The N810 came out shortly after the iPhone in 2007, and just before Android phones started hitting the market en mass in 2008. But the N810 was not a phone at all. Instead, it was a portable WiFi-only, Internet-in-your-pocket device, and something that appealed tremendously to me when I first saw it reviewed on the GeekBrief podcast with Cali Lewis. Better yet, using the promo code on the podcast gave you 20% off and free shipping if you were in the US. When I phoned Nokia, they gladly honoured the deal for me in Canada, and I scored one for under $400 CDN.

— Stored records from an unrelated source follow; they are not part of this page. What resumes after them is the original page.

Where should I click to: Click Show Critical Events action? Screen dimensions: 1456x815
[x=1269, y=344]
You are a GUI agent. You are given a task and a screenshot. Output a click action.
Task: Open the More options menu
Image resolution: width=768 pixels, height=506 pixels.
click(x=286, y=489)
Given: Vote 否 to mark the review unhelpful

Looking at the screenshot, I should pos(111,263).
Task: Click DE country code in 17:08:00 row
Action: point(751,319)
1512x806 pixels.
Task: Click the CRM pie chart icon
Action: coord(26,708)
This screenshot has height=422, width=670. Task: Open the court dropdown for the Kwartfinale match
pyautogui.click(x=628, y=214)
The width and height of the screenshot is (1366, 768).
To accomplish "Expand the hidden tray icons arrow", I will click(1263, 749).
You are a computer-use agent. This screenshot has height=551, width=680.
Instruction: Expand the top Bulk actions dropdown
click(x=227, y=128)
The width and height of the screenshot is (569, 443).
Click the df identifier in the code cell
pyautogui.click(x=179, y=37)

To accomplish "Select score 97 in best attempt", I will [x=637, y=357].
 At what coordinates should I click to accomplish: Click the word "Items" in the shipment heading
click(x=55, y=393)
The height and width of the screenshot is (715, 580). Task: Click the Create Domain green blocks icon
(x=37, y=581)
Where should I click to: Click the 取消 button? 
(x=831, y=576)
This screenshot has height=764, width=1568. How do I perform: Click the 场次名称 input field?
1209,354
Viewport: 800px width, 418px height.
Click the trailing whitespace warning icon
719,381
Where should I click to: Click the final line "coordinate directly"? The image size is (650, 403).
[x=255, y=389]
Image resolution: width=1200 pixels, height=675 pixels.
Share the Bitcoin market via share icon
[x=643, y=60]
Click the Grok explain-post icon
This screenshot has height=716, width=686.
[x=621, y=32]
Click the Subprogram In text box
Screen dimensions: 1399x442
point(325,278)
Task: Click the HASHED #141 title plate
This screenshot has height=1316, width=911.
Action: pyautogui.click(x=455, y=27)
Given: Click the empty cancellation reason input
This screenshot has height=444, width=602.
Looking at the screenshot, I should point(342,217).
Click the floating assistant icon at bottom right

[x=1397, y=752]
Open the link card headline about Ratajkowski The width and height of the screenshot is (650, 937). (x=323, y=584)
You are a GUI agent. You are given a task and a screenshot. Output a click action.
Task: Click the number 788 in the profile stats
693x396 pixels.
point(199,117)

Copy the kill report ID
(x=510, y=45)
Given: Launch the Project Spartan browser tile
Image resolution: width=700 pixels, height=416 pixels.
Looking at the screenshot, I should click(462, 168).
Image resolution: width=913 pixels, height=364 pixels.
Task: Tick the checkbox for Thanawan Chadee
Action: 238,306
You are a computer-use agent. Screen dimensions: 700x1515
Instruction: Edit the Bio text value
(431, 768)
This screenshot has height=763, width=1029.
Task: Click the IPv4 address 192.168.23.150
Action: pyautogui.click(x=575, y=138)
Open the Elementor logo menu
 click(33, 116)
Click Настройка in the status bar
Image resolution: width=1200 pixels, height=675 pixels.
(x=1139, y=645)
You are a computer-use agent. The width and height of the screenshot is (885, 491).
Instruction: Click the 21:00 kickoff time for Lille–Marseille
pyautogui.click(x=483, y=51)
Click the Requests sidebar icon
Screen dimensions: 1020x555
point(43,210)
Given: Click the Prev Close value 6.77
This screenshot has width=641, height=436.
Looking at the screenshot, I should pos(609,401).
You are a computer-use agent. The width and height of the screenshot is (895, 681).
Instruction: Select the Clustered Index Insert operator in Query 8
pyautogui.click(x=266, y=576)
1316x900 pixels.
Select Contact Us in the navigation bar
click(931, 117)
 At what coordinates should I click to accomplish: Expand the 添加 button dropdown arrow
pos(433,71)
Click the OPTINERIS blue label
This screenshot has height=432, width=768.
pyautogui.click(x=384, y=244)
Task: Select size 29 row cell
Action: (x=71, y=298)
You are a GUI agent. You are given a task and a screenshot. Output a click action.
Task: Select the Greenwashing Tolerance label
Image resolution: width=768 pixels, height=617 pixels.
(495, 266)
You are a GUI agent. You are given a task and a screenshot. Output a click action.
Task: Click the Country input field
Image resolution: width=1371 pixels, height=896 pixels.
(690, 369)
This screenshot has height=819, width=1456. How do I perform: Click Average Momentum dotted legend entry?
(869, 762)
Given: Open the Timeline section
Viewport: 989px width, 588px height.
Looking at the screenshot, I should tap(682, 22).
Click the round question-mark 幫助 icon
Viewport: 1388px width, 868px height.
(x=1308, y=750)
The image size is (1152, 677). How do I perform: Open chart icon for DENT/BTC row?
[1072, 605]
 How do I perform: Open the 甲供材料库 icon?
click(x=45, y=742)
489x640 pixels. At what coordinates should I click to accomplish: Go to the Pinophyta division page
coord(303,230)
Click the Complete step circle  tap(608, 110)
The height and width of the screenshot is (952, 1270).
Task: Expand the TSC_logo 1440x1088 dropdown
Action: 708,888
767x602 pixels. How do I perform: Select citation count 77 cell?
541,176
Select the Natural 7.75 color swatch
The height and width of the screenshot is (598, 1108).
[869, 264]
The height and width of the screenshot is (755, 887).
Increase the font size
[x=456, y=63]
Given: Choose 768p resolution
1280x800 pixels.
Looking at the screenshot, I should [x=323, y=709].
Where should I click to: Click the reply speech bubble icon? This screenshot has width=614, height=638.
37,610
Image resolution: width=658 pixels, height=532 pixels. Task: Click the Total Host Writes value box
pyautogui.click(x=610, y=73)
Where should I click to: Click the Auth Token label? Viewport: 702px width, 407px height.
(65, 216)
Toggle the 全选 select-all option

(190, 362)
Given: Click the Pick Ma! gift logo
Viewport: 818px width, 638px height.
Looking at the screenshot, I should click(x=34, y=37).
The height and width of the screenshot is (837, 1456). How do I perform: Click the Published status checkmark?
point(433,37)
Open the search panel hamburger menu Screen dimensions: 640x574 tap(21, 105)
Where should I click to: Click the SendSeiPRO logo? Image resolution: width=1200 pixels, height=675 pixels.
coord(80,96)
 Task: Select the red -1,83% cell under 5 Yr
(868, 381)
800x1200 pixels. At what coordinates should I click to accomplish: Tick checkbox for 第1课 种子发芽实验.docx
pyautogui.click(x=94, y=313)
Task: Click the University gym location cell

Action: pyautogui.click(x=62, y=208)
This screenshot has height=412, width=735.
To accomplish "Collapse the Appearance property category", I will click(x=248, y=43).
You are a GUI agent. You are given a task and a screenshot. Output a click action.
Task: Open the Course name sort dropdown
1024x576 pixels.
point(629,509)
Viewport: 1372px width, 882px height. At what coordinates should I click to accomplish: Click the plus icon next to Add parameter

After turning it on again today, I was reminded of how polished Maemo Linux is, and how well it runs apps, even by today’s standards. Of course, the version of Skype installed is no longer supported and both the default and Opera web browsers work extremely slow with modern websites, if at all. But everything else runs fast, including Quake.

Each N810 shipped with a promotional video that summed up its appeal at the time in 2008, and watching it again brought me back to that time where the Internet had become incredibly important in our everyday lives and taking it with us was what we wanted to do: https://www.youtube.com/watch?v=IaIfNZSuzO4

The video dropped a ton of terms (Web 2.0, Facebook, Flickr, Youtube, Myspace, social networks, RSS feeds, blogs, GPS, Craigslist, podcasts, etc.) as well as gave us some pretty amazing quotes from different people:

  • Giving us new ways to record things that happen in our lives
  • You need this online world with you at all times
  • It’s all totally accessible
  • Technology is now for everybody
  • If you can do it, you can do it online
  • I’ve been learning how to crochet now from some woman in China
  • Technology has been able to become better because of the user
  • The Web is a platform; as much as you take, you can give back
  • The Web has become a place for people to express themselves; it’s an environment that’s being created by the people who are using it
  • My online life IS my life - how I socialize, how I work, how I communicate, how I live
  • It’s a rocket ship that has taken off - coincidentally, you can’t stop it
  • I get to express myself every day
  • You can just connect with everyone - it’s a community - everything is done collaboratively
  • It’s a deeply rich social technology
  • It’s freedom
  • Ego actually has more value than dollars (my favourite quote ;-)

In short, it’s an optimistic video from an optimistic time, where security and privacy were minuscule footnotes in a fast-moving world where people just wanted to do and share more online, from anywhere. I miss those times.